Would you reproduce the entries that follow exactly as they appear?

┄┄┄┄┄┄

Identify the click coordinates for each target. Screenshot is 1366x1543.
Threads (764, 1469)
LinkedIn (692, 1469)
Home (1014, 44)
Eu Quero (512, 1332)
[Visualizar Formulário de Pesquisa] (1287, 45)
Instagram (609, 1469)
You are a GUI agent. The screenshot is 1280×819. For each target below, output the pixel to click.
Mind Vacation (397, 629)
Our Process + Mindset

┄┄┄┄┄┄

→ **RESPONSE**:
Identify the click coordinates for each target. Screenshot is 1366x1543.
Threads (764, 1469)
LinkedIn (692, 1469)
Home (1014, 44)
Eu Quero (512, 1332)
[Visualizar Formulário de Pesquisa] (1287, 45)
Instagram (609, 1469)
You are a GUI agent. The screenshot is 1280×819. For each target below, output the pixel to click.
Mind Vacation (397, 629)
Our Process + Mindset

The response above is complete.